Candidatura de Flávio e estratégia contra Lula
O ex-deputado federal Eduardo Bolsonaro (PL-SP) declarou à emissora americana Fox News que a pré-candidatura do senador Flávio Bolsonaro (PL-RJ) à Presidência é uma estratégia para derrotar o atual presidente Luiz Inácio Lula da Silva. Segundo Eduardo, pesquisas indicam que seu irmão está competitivo, e a decisão pela candidatura partiu do ex-presidente Jair Bolsonaro, que teria reconhecido a impossibilidade de concorrer devido à sua prisão.
“Foi uma grande decisão que Jair Bolsonaro tomou, reconhecendo que seria impossível para ele concorrer na eleição de outubro, com certeza, porque ele está preso agora. Injustamente, mas está. Isso é um fato”, afirmou Eduardo.
A campanha de Flávio Bolsonaro focará em críticas à gestão de Lula, especialmente nas áreas de economia e segurança pública. “A estratégia de Flávio é mostrar como o governo Lula é ruim, principalmente na economia e também na segurança”, disse Eduardo, adicionando que “todo mundo está farto de Lula apoiar o Hamas, aumentar a criminalidade e não fazer um bom trabalho na economia”.
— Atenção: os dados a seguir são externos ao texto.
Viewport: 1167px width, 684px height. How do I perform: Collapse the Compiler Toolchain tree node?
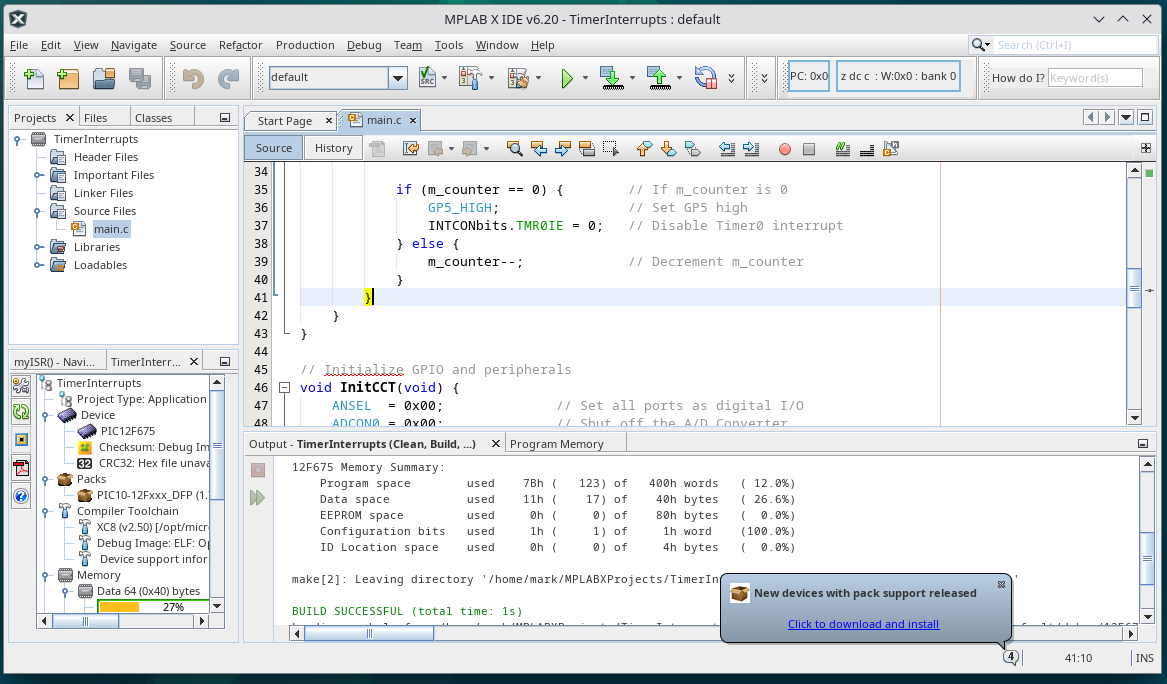coord(45,511)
Unidade da direita e críticas ao STF
Eduardo minimizou o risco de a fragmentação de candidaturas de direita prejudicar a oposição a Lula. “Não importa quem vá para o segundo turno; contra Lula, todos estarão juntos. Porque todos sabemos que o pior que pode acontecer ao país é a reeleição de Lula da Silva”, ressaltou. Ele defende a multiplicação de candidatos de direita como forma de ampliar as críticas ao governo federal.
O ex-deputado reiterou que a condenação de Jair Bolsonaro é politicamente motivada. “Se ele não tivesse sido condenado a 27 anos de prisão, estaria livre para concorrer e com certeza seria o próximo presidente do Brasil. Essa é a única razão pela qual ele está preso: por razões políticas”, declarou, lembrando que o ex-presidente estava em Orlando, nos EUA, durante os atos de 8 de janeiro de 2023.
Indulto presidencial e sanções internacionais
Eduardo Bolsonaro também criticou o veto de Lula ao PL da Dosimetria, que poderia beneficiar condenados nos atos de 8 de janeiro, incluindo seu pai. Ele acusou o Supremo Tribunal Federal (STF) de tentar concentrar poder e de invasão do Legislativo e Executivo.
“Tudo o que o Supremo não gosta, eles dizem que é contra a nossa Constituição. É a maneira que tentam tomar todo o poder sobre o Legislativo e, às vezes, até sobre o Executivo. Então, este é mais um capítulo dessa longa invasão do Judiciário… Lula da Silva vetando esse projeto aprovado pelo Congresso só mostra que ele está sempre falando com a bolha da esquerda, está falando com a esquerda radical”, disse.
O ex-deputado também mencionou a possibilidade de Flávio Bolsonaro conceder indulto presidencial ao pai e a outros condenados, caso seja eleito. Eduardo citou ainda ter sido alvo de processos no Brasil e alegou que o ministro do STF Alexandre de Moraes o responsabilizou por sanções impostas pelos EUA contra o ministro, sua esposa e seu instituto no ano passado, que teriam sido derrubadas posteriormente.